[Stated task] Print the listing below verbatim, line by line, with nothing added, dropped, or changed.

[Source material]
* * * *

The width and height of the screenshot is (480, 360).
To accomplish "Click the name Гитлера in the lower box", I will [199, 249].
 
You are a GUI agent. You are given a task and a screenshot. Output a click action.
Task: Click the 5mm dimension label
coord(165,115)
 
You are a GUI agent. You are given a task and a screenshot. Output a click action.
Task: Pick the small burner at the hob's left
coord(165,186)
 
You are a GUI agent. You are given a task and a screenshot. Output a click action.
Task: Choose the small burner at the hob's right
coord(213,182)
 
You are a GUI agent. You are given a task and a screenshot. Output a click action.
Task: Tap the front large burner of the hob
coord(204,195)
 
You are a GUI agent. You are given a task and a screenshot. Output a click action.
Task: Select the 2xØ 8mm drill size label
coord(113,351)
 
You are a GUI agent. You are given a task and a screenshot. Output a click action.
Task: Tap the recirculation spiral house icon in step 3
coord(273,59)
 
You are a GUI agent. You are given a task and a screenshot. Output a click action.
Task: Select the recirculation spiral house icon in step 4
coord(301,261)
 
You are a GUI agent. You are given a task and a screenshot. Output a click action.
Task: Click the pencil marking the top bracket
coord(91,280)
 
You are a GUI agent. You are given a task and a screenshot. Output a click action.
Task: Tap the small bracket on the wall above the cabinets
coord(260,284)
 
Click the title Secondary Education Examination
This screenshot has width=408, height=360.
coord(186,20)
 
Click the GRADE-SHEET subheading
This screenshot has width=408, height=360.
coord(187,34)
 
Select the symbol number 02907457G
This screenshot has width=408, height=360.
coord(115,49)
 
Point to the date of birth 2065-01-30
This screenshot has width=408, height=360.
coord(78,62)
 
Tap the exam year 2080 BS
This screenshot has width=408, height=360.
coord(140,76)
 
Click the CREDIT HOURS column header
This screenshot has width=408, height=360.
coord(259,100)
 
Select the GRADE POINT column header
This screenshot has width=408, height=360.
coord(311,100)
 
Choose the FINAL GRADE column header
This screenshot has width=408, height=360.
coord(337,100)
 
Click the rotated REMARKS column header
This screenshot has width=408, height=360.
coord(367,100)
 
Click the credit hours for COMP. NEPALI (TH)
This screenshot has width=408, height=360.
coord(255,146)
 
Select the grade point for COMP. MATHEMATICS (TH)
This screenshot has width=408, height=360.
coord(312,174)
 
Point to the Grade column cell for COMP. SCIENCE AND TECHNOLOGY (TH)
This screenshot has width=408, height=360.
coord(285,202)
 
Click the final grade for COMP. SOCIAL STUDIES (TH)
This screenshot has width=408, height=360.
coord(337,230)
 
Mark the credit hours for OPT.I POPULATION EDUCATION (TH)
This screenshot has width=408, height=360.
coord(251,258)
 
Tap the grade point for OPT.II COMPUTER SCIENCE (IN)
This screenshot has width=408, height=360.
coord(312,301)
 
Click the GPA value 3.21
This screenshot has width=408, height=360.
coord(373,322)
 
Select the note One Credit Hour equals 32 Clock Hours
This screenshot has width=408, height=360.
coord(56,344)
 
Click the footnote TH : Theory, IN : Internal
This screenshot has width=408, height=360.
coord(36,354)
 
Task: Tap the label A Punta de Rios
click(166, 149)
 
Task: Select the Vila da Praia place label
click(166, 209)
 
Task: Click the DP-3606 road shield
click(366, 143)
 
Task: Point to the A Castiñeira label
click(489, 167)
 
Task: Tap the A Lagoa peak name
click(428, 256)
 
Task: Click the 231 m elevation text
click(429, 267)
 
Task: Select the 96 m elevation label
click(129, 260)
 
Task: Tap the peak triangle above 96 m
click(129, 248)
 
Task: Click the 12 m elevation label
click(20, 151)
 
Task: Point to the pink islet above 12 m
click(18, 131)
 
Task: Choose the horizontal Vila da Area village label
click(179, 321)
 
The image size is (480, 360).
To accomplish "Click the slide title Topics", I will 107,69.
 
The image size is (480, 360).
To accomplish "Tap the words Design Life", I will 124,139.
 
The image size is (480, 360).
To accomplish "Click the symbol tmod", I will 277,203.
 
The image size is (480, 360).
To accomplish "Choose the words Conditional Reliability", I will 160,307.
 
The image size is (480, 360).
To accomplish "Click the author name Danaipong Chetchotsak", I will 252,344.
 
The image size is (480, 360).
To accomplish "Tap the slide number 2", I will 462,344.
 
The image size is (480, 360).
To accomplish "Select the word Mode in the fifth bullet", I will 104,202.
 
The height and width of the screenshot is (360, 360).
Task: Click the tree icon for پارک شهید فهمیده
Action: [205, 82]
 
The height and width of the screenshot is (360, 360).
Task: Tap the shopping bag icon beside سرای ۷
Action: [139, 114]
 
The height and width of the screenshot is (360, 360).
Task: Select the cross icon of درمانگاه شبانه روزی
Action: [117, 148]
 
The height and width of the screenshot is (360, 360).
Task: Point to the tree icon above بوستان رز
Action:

* * * *

[Reply]
The width and height of the screenshot is (480, 360).
To accomplish "Click the name Гитлера in the lower box", I will [199, 249].
 
You are a GUI agent. You are given a task and a screenshot. Output a click action.
Task: Click the 5mm dimension label
coord(165,115)
 
You are a GUI agent. You are given a task and a screenshot. Output a click action.
Task: Pick the small burner at the hob's left
coord(165,186)
 
You are a GUI agent. You are given a task and a screenshot. Output a click action.
Task: Choose the small burner at the hob's right
coord(213,182)
 
You are a GUI agent. You are given a task and a screenshot. Output a click action.
Task: Tap the front large burner of the hob
coord(204,195)
 
You are a GUI agent. You are given a task and a screenshot. Output a click action.
Task: Select the 2xØ 8mm drill size label
coord(113,351)
 
You are a GUI agent. You are given a task and a screenshot. Output a click action.
Task: Tap the recirculation spiral house icon in step 3
coord(273,59)
 
You are a GUI agent. You are given a task and a screenshot. Output a click action.
Task: Select the recirculation spiral house icon in step 4
coord(301,261)
 
You are a GUI agent. You are given a task and a screenshot. Output a click action.
Task: Click the pencil marking the top bracket
coord(91,280)
 
You are a GUI agent. You are given a task and a screenshot. Output a click action.
Task: Tap the small bracket on the wall above the cabinets
coord(260,284)
 
Click the title Secondary Education Examination
This screenshot has width=408, height=360.
coord(186,20)
 
Click the GRADE-SHEET subheading
This screenshot has width=408, height=360.
coord(187,34)
 
Select the symbol number 02907457G
This screenshot has width=408, height=360.
coord(115,49)
 
Point to the date of birth 2065-01-30
This screenshot has width=408, height=360.
coord(78,62)
 
Tap the exam year 2080 BS
This screenshot has width=408, height=360.
coord(140,76)
 
Click the CREDIT HOURS column header
This screenshot has width=408, height=360.
coord(259,100)
 
Select the GRADE POINT column header
This screenshot has width=408, height=360.
coord(311,100)
 
Choose the FINAL GRADE column header
This screenshot has width=408, height=360.
coord(337,100)
 
Click the rotated REMARKS column header
This screenshot has width=408, height=360.
coord(367,100)
 
Click the credit hours for COMP. NEPALI (TH)
This screenshot has width=408, height=360.
coord(255,146)
 
Select the grade point for COMP. MATHEMATICS (TH)
This screenshot has width=408, height=360.
coord(312,174)
 
Point to the Grade column cell for COMP. SCIENCE AND TECHNOLOGY (TH)
This screenshot has width=408, height=360.
coord(285,202)
 
Click the final grade for COMP. SOCIAL STUDIES (TH)
This screenshot has width=408, height=360.
coord(337,230)
 
Mark the credit hours for OPT.I POPULATION EDUCATION (TH)
This screenshot has width=408, height=360.
coord(251,258)
 
Tap the grade point for OPT.II COMPUTER SCIENCE (IN)
This screenshot has width=408, height=360.
coord(312,301)
 
Click the GPA value 3.21
This screenshot has width=408, height=360.
coord(373,322)
 
Select the note One Credit Hour equals 32 Clock Hours
This screenshot has width=408, height=360.
coord(56,344)
 
Click the footnote TH : Theory, IN : Internal
This screenshot has width=408, height=360.
coord(36,354)
 
Task: Tap the label A Punta de Rios
click(166, 149)
 
Task: Select the Vila da Praia place label
click(166, 209)
 
Task: Click the DP-3606 road shield
click(366, 143)
 
Task: Point to the A Castiñeira label
click(489, 167)
 
Task: Tap the A Lagoa peak name
click(428, 256)
 
Task: Click the 231 m elevation text
click(429, 267)
 
Task: Select the 96 m elevation label
click(129, 260)
 
Task: Tap the peak triangle above 96 m
click(129, 248)
 
Task: Click the 12 m elevation label
click(20, 151)
 
Task: Point to the pink islet above 12 m
click(18, 131)
 
Task: Choose the horizontal Vila da Area village label
click(179, 321)
 
The image size is (480, 360).
To accomplish "Click the slide title Topics", I will 107,69.
 
The image size is (480, 360).
To accomplish "Tap the words Design Life", I will 124,139.
 
The image size is (480, 360).
To accomplish "Click the symbol tmod", I will 277,203.
 
The image size is (480, 360).
To accomplish "Choose the words Conditional Reliability", I will 160,307.
 
The image size is (480, 360).
To accomplish "Click the author name Danaipong Chetchotsak", I will 252,344.
 
The image size is (480, 360).
To accomplish "Tap the slide number 2", I will 462,344.
 
The image size is (480, 360).
To accomplish "Select the word Mode in the fifth bullet", I will 104,202.
 
The height and width of the screenshot is (360, 360).
Task: Click the tree icon for پارک شهید فهمیده
Action: [205, 82]
 
The height and width of the screenshot is (360, 360).
Task: Tap the shopping bag icon beside سرای ۷
Action: [139, 114]
 
The height and width of the screenshot is (360, 360).
Task: Select the cross icon of درمانگاه شبانه روزی
Action: [117, 148]
 
The height and width of the screenshot is (360, 360).
Task: Point to the tree icon above بوستان رز
Action:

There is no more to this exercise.